* _Your task_
Copy the listing below verbatim, starting at the line containing "Given: Open column" and ending at the line containing "tap(422, 406)", both included.

/---

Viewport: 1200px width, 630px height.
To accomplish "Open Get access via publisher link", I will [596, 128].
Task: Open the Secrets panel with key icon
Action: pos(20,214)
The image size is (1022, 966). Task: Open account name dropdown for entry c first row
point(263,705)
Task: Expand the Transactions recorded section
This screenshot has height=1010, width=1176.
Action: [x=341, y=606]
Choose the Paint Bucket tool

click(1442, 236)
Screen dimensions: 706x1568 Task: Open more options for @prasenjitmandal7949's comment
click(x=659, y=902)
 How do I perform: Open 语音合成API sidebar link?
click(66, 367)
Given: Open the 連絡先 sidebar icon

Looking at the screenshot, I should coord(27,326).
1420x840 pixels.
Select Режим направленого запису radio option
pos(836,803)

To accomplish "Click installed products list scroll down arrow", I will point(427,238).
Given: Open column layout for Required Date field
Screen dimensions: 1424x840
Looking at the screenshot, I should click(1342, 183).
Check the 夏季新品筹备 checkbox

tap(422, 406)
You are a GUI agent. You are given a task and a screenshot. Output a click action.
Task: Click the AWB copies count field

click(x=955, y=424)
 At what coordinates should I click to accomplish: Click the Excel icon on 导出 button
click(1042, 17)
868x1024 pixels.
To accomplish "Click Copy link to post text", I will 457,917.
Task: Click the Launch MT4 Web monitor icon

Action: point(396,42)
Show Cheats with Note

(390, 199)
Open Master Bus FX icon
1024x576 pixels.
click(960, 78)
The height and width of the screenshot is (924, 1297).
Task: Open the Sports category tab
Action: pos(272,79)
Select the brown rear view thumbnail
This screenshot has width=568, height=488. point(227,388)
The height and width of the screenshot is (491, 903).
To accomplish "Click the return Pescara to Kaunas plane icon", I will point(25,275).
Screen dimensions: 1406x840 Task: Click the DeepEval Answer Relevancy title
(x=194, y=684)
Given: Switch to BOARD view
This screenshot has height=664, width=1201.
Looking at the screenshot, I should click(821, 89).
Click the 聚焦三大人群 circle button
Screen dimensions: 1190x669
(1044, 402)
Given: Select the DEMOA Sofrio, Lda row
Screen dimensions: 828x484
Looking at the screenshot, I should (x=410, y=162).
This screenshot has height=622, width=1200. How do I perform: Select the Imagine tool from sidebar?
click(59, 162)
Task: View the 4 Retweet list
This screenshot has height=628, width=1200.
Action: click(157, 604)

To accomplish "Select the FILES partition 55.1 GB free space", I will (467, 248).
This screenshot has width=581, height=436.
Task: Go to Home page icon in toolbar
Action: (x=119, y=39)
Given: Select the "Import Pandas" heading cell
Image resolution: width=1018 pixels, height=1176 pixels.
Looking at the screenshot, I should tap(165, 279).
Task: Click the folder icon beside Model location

\---

* _Output for this exercise_
Given: Open column layout for Required Date field
Screen dimensions: 1424x840
Looking at the screenshot, I should click(1342, 183).
Check the 夏季新品筹备 checkbox

tap(422, 406)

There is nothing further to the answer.